Photos
ANDY DANDY (2007)
It's a story of Christopher Makos collaborating with two generations. There is today's Makos-Solberg collaboration on one end, and Makos's decade-long collaboration with Andy Warhol. In both collaborations with Solberg and Warhol, Makos was the collaborator, the muse, and the teacher. The "Andy Dandy" series is the opus of this art history 'family-tree'. A living breathing manifestation of collaboration through generations. Andy Dandy is a portfolio of 20 archival giclée prints. All are diptychs that combine images from Makos "Altered Image" portraits of Andy Warhol with flower images from Solberg's "Bloom" series.
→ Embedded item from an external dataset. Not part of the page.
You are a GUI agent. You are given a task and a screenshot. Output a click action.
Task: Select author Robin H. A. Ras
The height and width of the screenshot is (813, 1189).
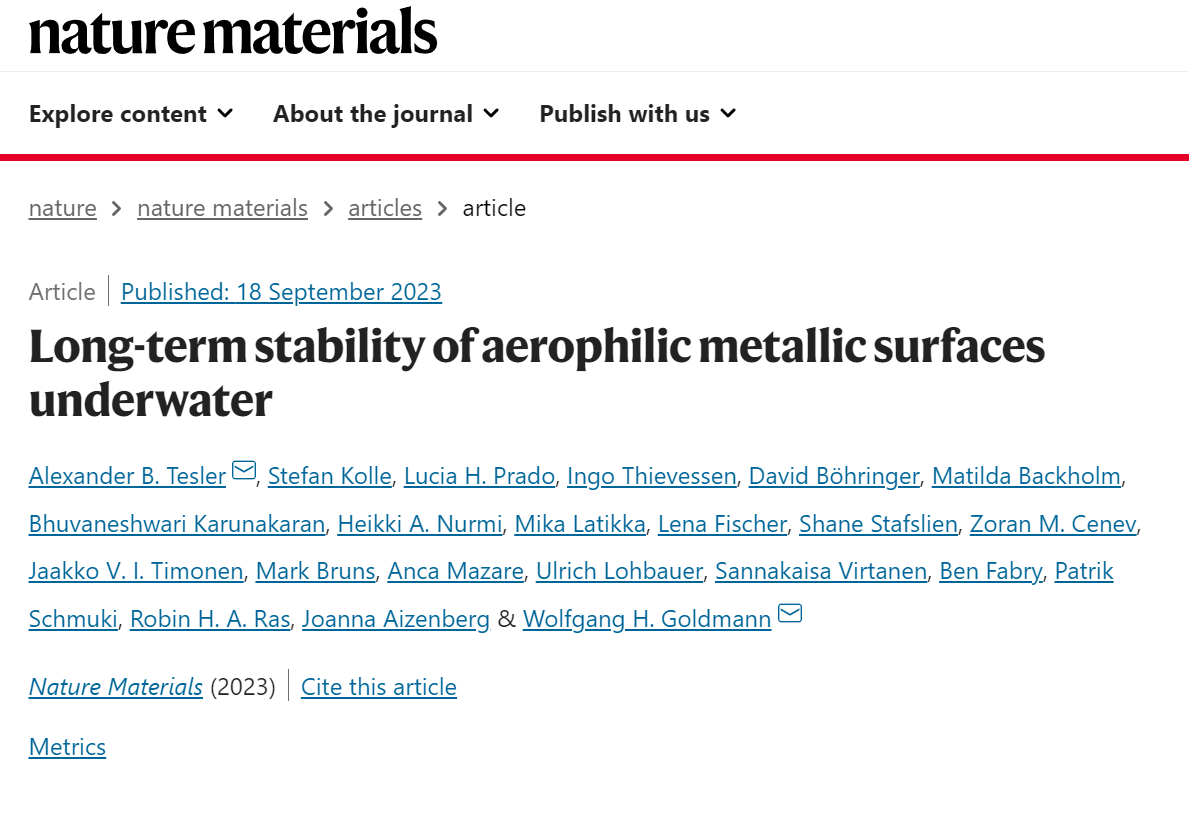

The images of Andy Warhol in "Andy Dandy" are the result of a 1981 collaboration between Makos and Warhol called "Altered Image", through which the photographer and his subject used unexpected combinations of simple elements to explore Identity, as did Man Ray (Makos' mentor) and Duchamp decades earlier. Warhol slightly altered his appearance with make-up and a wig, otherwise remaining in his street clothes. It was all the outward change Warhol felt he needed. Andy said, "I'm not trying to look beautiful like Elizabeth Taylor, I'm trying to show what it feels like to be beautiful like Elizabeth Taylor." Solberg's photographs of single flowers, exquisitely composed and lit, pare the images down to the intensity of color and form. Solberg undertook his study of flowers as an exercise in using light to reveal the elemental purity of a subject otherwise encumbered by overexposure and banality, resulting in sensitive portraits rather than still life images. Like the "Altered Image" photos, many of Solberg's flowers are isolated subjects against a white background. This common white ground in the ANDYDANDY diptychs brings the disparate images into balance. ANDYDANDY considers the rich association between Andy Warhol and flowers by creating a beautiful and intriguing dialogue between Makos' and Solberg's work. Andy wasn't the kind of dandy to wear a flower in his lapel, but as ANDYDANDY demonstrates, sometimes by just altering the image of one's work or oneself, a new beauty blooms.